佃島の実家に寝泊まりした翌朝は決まって八丁堀の「CAWAII BREAD AND COFFEE」まで散歩して朝食を食べる。

最近は『クロワッサン・オ・ザマンド』とKAFE工船の深煎り豆で淹れる『アメリカーノ』のほぼ一択。

パンとコーヒーがとびきり美味しいことに加えて、亀島川のほとりで風にたなびく葦と悠然と流れる海と川の水、きらめく朝の光を望むテラス席があまりにも心地よいのが通う理由。

その水辺にはボート係留所がある。この川からならばカヤックでたやすく川から海に漕ぎ出せるかもしれない。ぼくの青年期には夢だった親水整備が進められている。

いいなぁ、と羨みながら現実に還り、店近くの京橋宝町で電車に乗って葉山に戻る。午後は住居そばの一色海岸からカヤックで水上へ。

家から波打ち際まではカヤックを自作カートで運搬し5分ほど。大きなタイヤを選んだことが大正解で、見通しの超悪い県道207号(森戸海岸線)、急坂の舗装路、柔らかい砂地をすこぶる快適に移動できる。ストレスが少ないから頻繁に海上散歩に出かけようって気になれる。

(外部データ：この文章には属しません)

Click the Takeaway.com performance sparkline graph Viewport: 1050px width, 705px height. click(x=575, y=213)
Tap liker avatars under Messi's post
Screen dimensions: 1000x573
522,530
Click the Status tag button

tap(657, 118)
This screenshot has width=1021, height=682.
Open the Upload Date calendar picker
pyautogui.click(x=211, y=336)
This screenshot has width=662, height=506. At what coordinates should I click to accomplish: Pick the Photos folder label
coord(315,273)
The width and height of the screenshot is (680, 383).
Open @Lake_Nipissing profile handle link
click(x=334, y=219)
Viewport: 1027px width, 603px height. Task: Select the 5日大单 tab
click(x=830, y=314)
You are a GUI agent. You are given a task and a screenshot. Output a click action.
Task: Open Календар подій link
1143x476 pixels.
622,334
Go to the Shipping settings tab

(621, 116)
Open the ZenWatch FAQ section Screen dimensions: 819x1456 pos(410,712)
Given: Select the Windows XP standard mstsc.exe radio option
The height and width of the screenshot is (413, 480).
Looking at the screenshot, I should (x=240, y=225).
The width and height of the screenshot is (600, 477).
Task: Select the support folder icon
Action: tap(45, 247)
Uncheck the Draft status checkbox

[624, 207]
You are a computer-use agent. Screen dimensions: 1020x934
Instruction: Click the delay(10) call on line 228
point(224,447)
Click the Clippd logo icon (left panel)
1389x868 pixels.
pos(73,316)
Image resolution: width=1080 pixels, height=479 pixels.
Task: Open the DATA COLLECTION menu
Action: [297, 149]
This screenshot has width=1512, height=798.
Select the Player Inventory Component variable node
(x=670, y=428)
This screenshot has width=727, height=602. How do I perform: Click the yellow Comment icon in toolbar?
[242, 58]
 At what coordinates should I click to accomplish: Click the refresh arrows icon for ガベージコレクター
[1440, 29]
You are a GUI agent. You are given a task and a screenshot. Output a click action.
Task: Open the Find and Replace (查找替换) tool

この日は佐島まで足を伸ばした。周辺には軒先や庭から海にそのまま入れる建物が点在。ボートで家のなかへ直接入れる個人住宅もある。憧れしかない環境。ここまで海に近い生活は生涯叶わないから、せめていっときの妄想に耽る。

佐島の天神島周辺は無数の貝殻が砕けた白砂の浅い海底が広がる。冬のよく晴れた日、ぷかぷか浮かんでいるとエメラルドグリーンの海水と波紋が眩く視界を占める。まるで南太平洋の島を訪ねているかのような幻想トリップ。そうして、ぼくはまた夢の世界を漂う。